Entries shown Start Marker

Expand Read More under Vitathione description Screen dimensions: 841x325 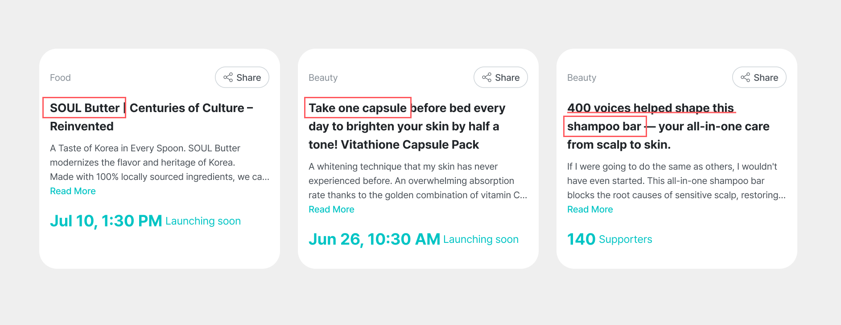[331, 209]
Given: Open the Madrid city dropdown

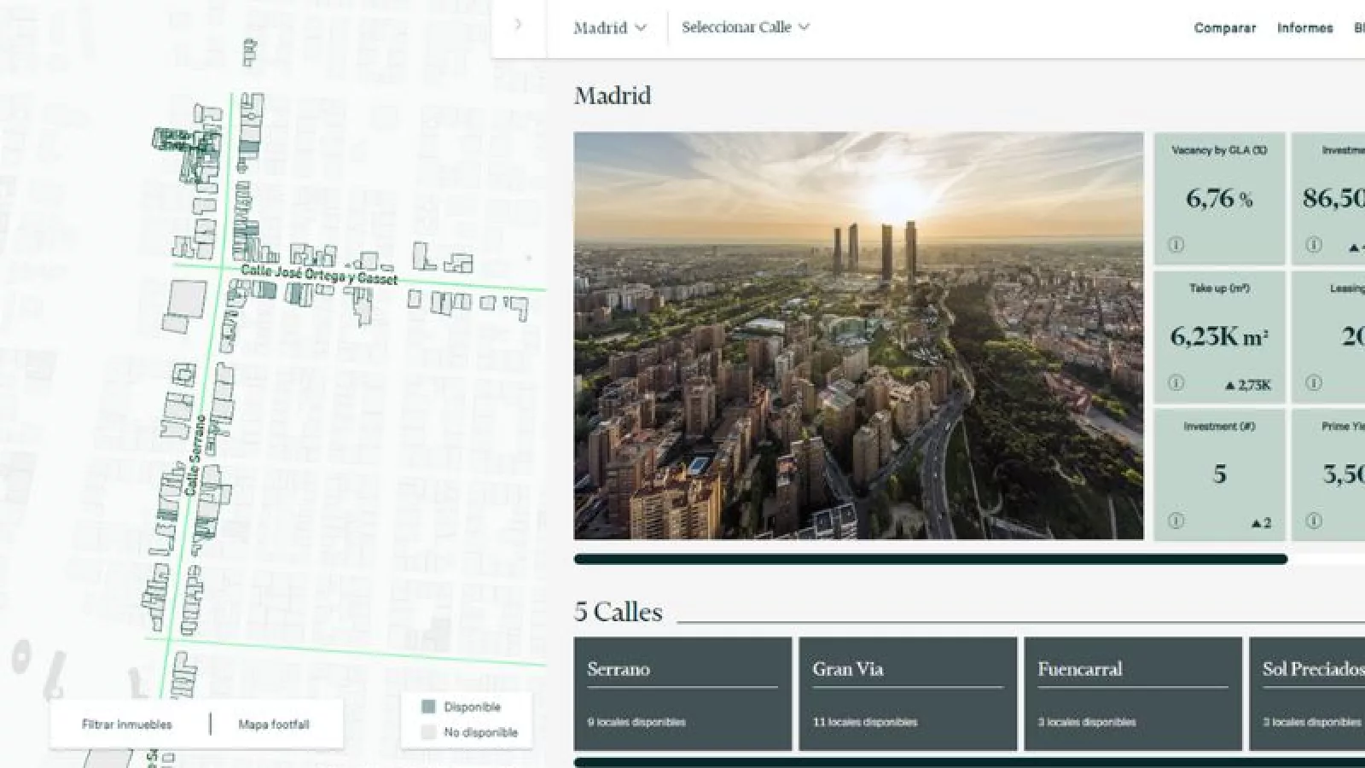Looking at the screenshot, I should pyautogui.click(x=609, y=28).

Entries shown End Marker
Entries shown Start Marker

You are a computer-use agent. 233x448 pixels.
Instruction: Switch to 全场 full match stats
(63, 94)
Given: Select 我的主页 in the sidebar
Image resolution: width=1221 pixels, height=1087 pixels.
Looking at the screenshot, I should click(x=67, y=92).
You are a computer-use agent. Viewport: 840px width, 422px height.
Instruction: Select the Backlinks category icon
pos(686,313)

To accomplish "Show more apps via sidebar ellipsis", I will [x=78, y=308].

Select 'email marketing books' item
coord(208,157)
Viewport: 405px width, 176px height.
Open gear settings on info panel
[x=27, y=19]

Entries shown End Marker

- [Assigned task]
Among the lines above, which ones include the word "computer"? Copy them.

- [Task output]
You are a computer-use agent. 233x448 pixels.
You are a computer-use agent. Viewport: 840px width, 422px height.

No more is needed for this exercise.